→ **Trecho do texto**
-.-.-

ANESP envia carta ao Valor respondendo a coluna sobre Reforma
Manifestando contrariedade com a coluna publicada nesta quarta (9) no jornal Valor Econômico com o título "Estabilidade não evitou corrupção no Estado", a ANESP encaminhou carta contestando os argumentos do autor do artigo e editor-executivo do veículo, Cristiano Romero. O texto destoa dos demais artigos de opinião do Valor, que usualmente trazem informações e dados relevantes e argumentos consistentes. Por isso, pedimos também espaço no jornal para aprofundar o debate sobre a Reforma Administrativa. Leia a íntegra da carta:
Caro sr. Cristiano Romero,
Somos a Associação Nacional dos Especialistas em Políticas Públicas e Gestão Governamental, e representamos carreira de Estado composta por cerca de 950 profissionais comprometidos com o desenho, implementação e avaliação de políticas públicas.
Conhecemos o jornal Valor Econômico pela seriedade do trabalho desenvolvido e interesse real de manter os leitores bem informados, trazendo diferentes pontos de vista sobre os temas abordados. Líderes na iniciativa privada e nos governos precisam de boas informações para tomarem suas decisões, papel que o jornal vem cumprindo com qualidade.
Por reconhecer essa seriedade, estranhamos o conteúdo da coluna assinada pelo senhor no último 09/09, com título "Estabilidade não evitou corrupção no Estado", tanto por sua posição no jornal (Editor-Executivo), como também por destoar dos demais artigos de opinião do Jornal Valor Econômico, geralmente coesos, com informações e dados relevantes e argumentos consistentes.
A começar pelo título. Assim como a estabilidade não acaba com toda corrupção, o SUS e os planos de saúde não acabam com todas as doenças, a editoria não evita todas as “barrigadas”, os radares de controle de velocidade e a lei seca não evitam todos os acidentes, boas faculdades de jornalismo o mau jornalismo, e operações grandiosas contra a corrupção não evitaram desvios de recursos durante a pandemia. A corrupção no Brasil tem causas sistêmicas e sua diminuição exige aprimoramentos institucionais no Estado, na governança de empresas, no Poder Judiciário, nos tribunais de contas, na imprensa, na legislação.

-.-.-

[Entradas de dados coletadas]
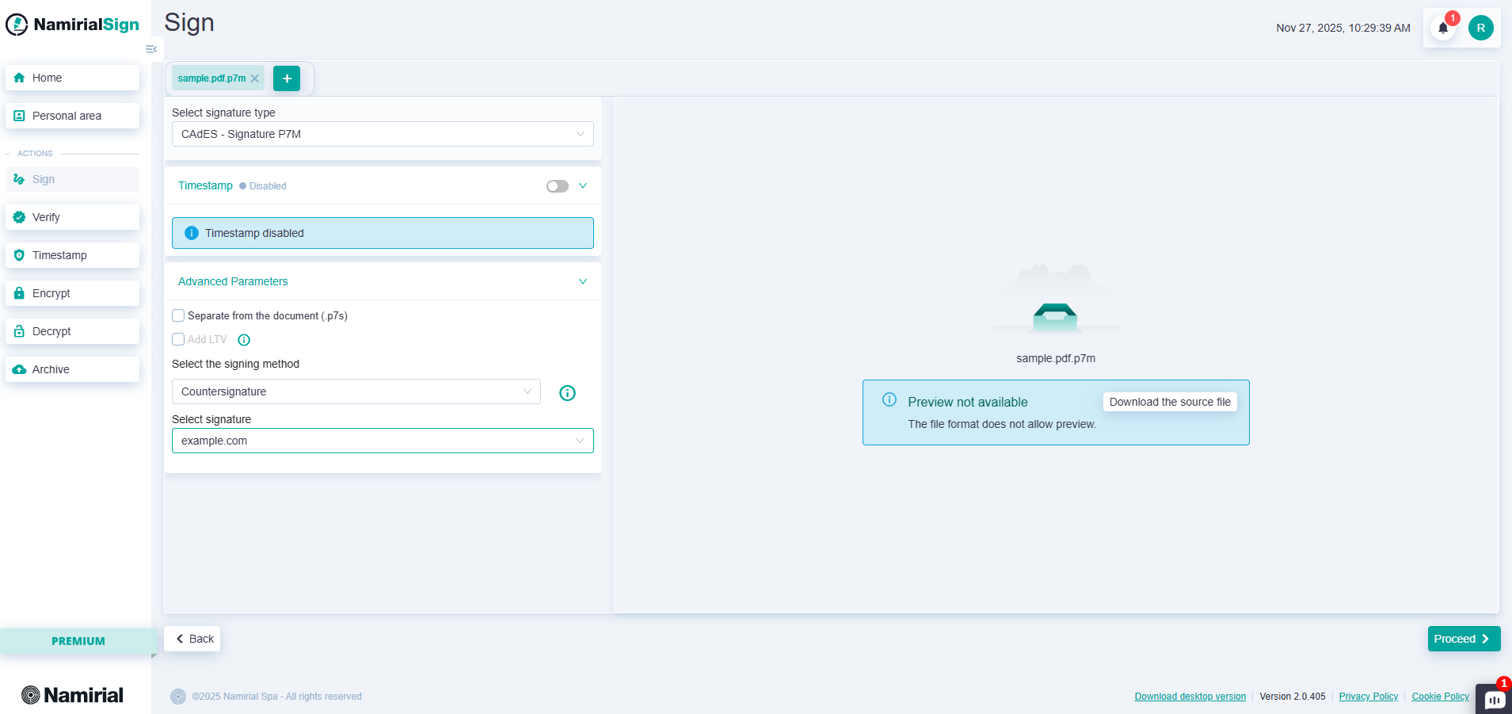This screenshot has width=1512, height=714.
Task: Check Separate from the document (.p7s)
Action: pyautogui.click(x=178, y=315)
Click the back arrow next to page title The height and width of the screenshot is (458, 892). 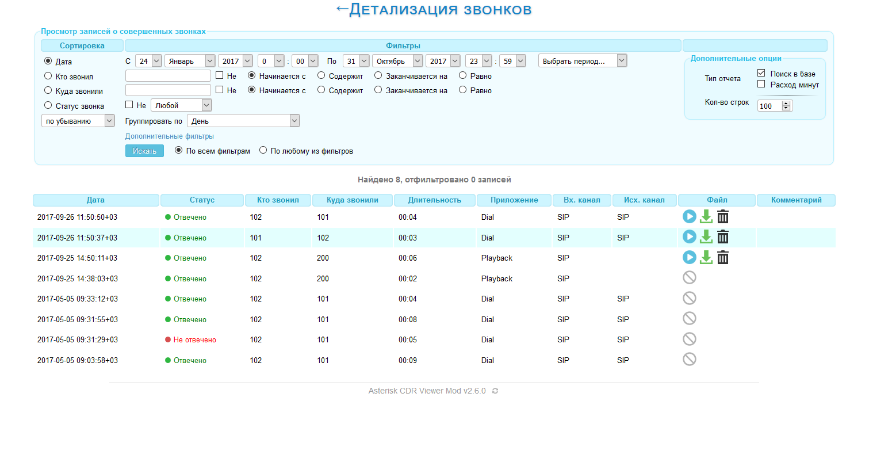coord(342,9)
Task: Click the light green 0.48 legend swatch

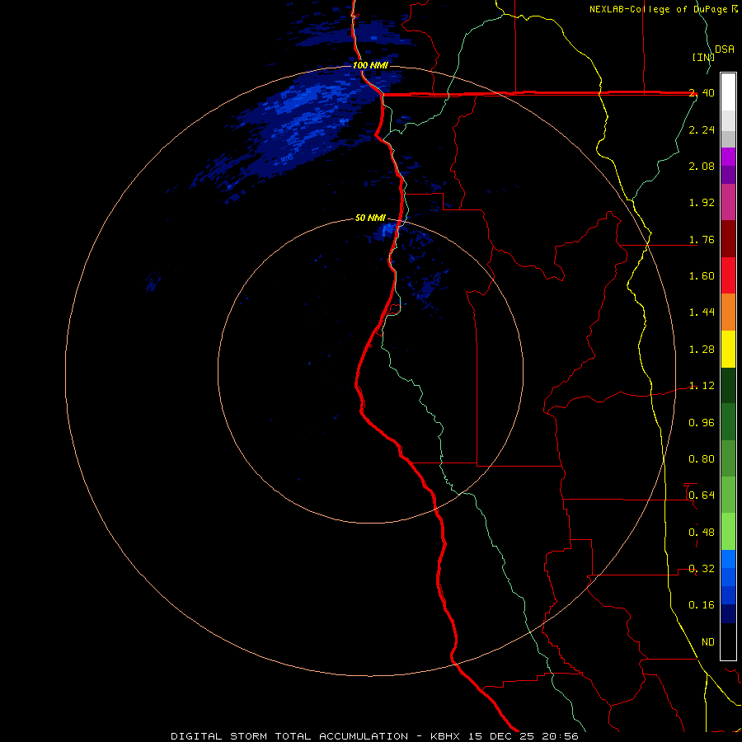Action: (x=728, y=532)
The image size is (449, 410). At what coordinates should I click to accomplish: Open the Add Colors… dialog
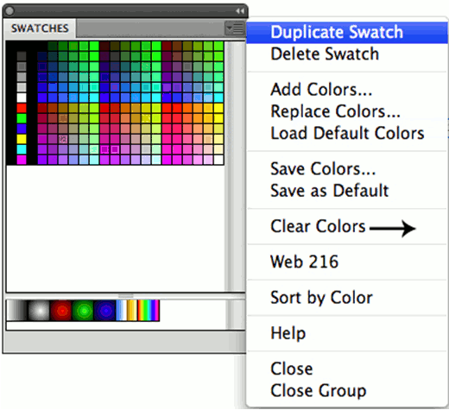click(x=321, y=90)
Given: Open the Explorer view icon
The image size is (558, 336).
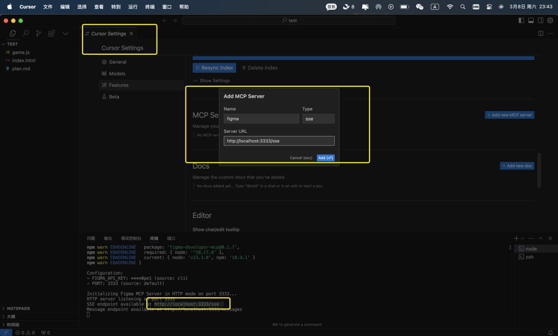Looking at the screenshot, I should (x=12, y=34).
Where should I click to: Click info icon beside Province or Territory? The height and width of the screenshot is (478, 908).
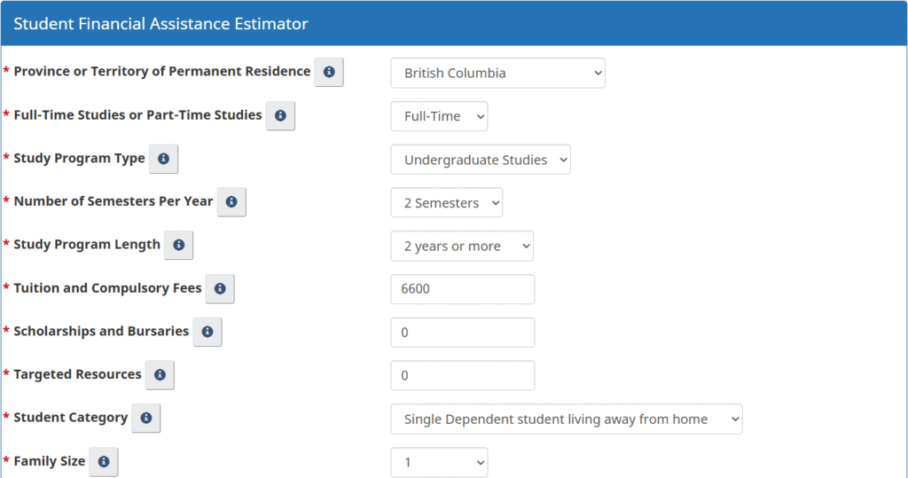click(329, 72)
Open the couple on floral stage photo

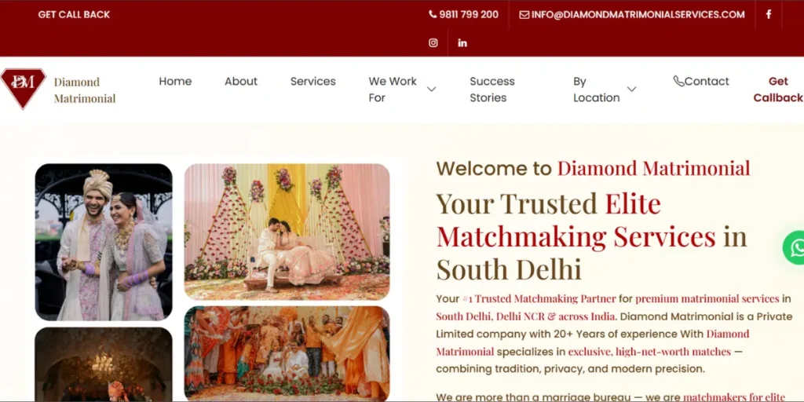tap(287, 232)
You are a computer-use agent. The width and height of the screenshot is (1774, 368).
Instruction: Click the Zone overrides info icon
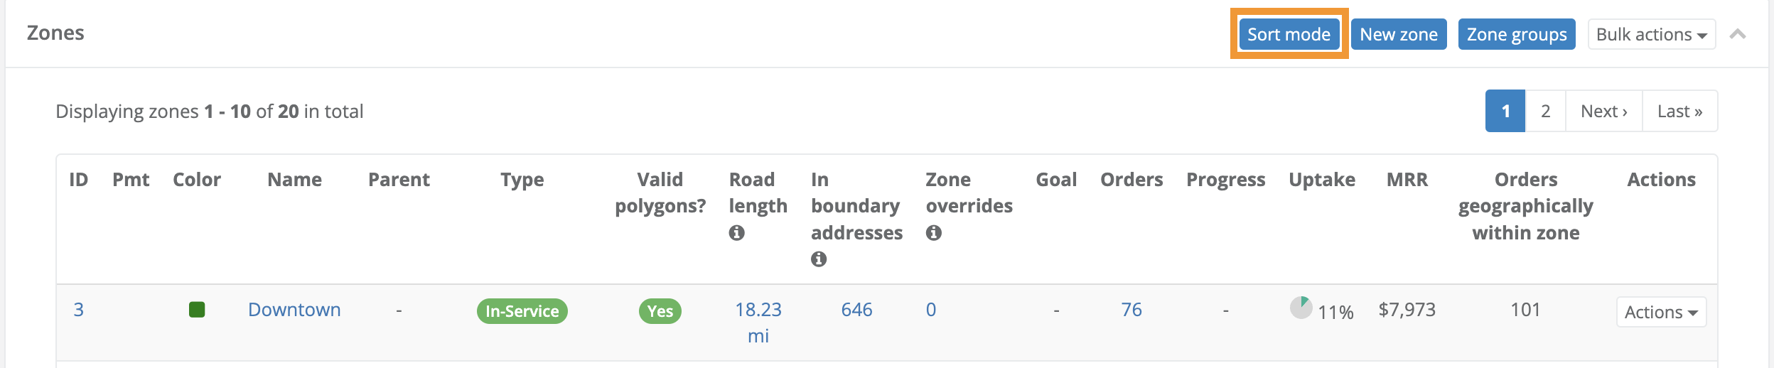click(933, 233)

-.-.-

→ **Atividades**
[a] No texto sobre a carta da ANESP ao Valor, por cerca de quantos profissionais é composta a carreira de Estado que a associação representa?
[b] Transcreva do texto sobre a carta da ANESP ao Valor tudo o que vai de "A começar pelo" até "imprensa, na legislação.".
Não é preciso consultar as entradas de dados para resolver as atividades.

→ **Gabarito**
[a] Por cerca de 950 profissionais.

[b]
A começar pelo título. Assim como a estabilidade não acaba com toda corrupção, o SUS e os planos de saúde não acabam com todas as doenças, a editoria não evita todas as “barrigadas”, os radares de controle de velocidade e a lei seca não evitam todos os acidentes, boas faculdades de jornalismo o mau jornalismo, e operações grandiosas contra a corrupção não evitaram desvios de recursos durante a pandemia. A corrupção no Brasil tem causas sistêmicas e sua diminuição exige aprimoramentos institucionais no Estado, na governança de empresas, no Poder Judiciário, nos tribunais de contas, na imprensa, na legislação.